Since that first day, I have learned to understand I really still don't necessarily understand anything at all about Japan. Perhaps I have marginally greater wisdom than I did that first day, one which would have ended in tears were it not for the kind, unsought but welcome interventions of strangers. I now know the outward kindness does not always mirror its bearer's internal state. A few days in a staff room in Japan will make this abundantly clear even to the baby-steps beginner at Japanese. In spite of this, the fact remains these acts are kindnesses, no matter their motivation.
When I finally made my way to the hostel, I slept better than I had in weeks. My two days in Tokyo passed in a blur as I wondered, much as I had on the other side of the Pacific, what my new home in southern Honshu would be like. I had taken my first steps toward my true (if temporary) destination and tentatively discerned Japan was a place I could be happy living. But what, I wondered, awaited me at the end of my six-hour southward shinkansen trip? Tokyo had been but a brief introduction, a vacation. My real Japan was still beyond me, and as my trepidation began building, I could only remind myself I had begun this journey with hope. Or, at least, hope and insufficient money to really even qualify as money.
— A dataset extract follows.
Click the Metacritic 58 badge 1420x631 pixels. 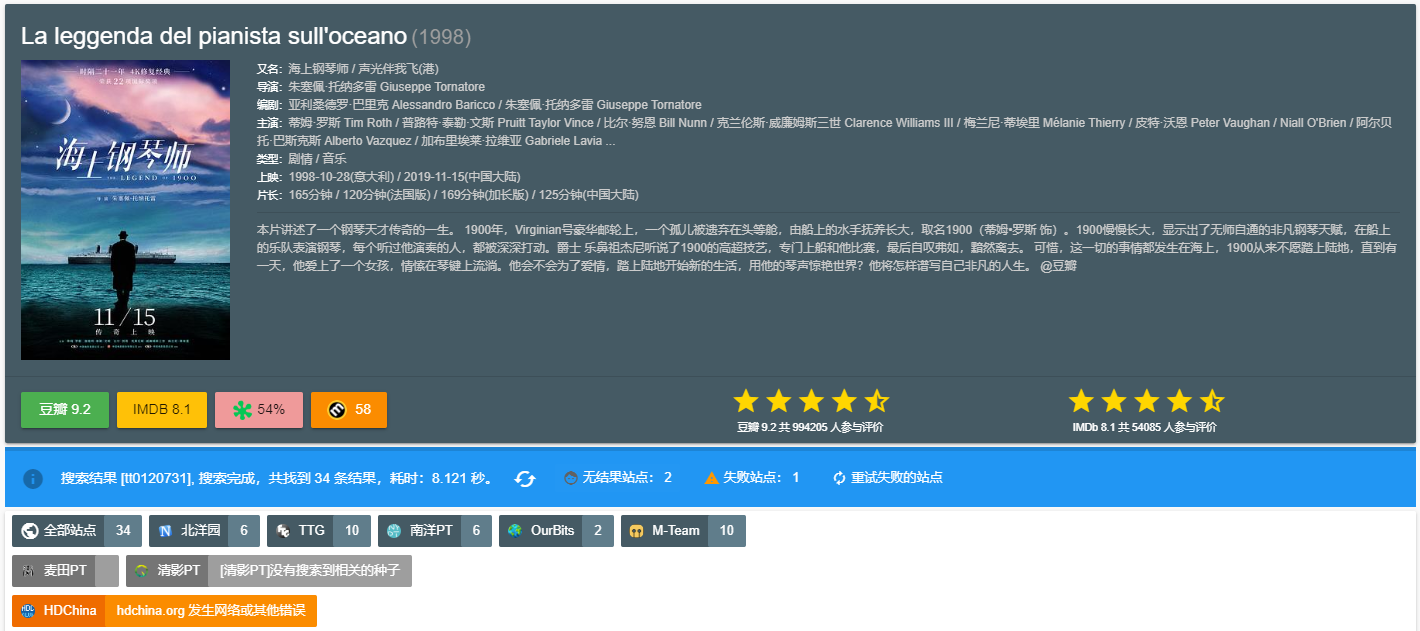click(x=348, y=409)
Boarding the shinkansen, I tried holding on to the hope that had enabled me to make so distant a move. With such an incredible landscape rapidly passing by just beyond the shinkansen window, it was mostly unproblematic ignoring my nerves, save for the unease I felt at the thought I could get paid to experience such breathtaking things. Something had to be wrong, didn't it? I was certain there was a piano somewhere poised to fall on me, painfully but comically balancing out all the good I had by then already experienced.
Happily, the piano never fell. I arrived in Yamaguchi on a sunny afternoon, my hopes once more nearly as bright as the beautiful day that greeted me.